■ RECORDS PROVIDED ■

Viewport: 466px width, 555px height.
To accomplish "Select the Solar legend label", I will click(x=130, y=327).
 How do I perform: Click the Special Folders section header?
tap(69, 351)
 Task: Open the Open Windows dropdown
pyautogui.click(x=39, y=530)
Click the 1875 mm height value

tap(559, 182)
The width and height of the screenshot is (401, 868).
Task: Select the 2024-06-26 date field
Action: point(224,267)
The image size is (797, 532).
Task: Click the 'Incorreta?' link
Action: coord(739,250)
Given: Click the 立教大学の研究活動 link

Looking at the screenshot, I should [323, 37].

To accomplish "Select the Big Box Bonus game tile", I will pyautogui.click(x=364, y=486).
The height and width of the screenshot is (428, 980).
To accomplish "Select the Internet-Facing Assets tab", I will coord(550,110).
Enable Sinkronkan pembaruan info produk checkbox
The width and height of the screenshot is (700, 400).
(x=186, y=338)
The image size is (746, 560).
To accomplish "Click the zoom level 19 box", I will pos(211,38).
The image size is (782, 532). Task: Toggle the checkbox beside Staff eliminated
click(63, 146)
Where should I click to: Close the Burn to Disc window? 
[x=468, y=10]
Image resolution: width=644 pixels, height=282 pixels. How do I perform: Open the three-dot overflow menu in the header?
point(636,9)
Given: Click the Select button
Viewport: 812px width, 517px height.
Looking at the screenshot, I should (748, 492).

■ WORK REQUIRED ■
Copy all lines from the entries that contain the word "accomplish".

■ EXERCISE SOLUTION ■
To accomplish "Select the Solar legend label", I will click(x=130, y=327).
To accomplish "Select the Big Box Bonus game tile", I will pyautogui.click(x=364, y=486).
To accomplish "Select the Internet-Facing Assets tab", I will coord(550,110).
To accomplish "Click the zoom level 19 box", I will pos(211,38).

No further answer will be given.